• **How to complete this task**: Set down each entry below exactly as written, keeping the pictures out.

*** Block opens ***

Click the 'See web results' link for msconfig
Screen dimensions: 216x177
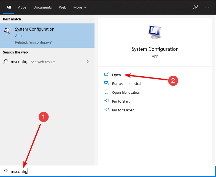pyautogui.click(x=43, y=62)
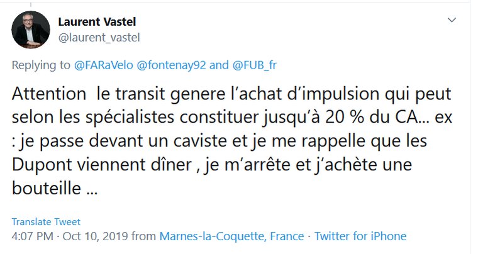
Task: Open the Laurent Vastel display name
Action: 97,22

*** Block closes ***

• **Solution**:
Click the 'See web results' link for msconfig
Screen dimensions: 216x177
pyautogui.click(x=43, y=62)
Task: Open the Laurent Vastel display name
Action: 97,22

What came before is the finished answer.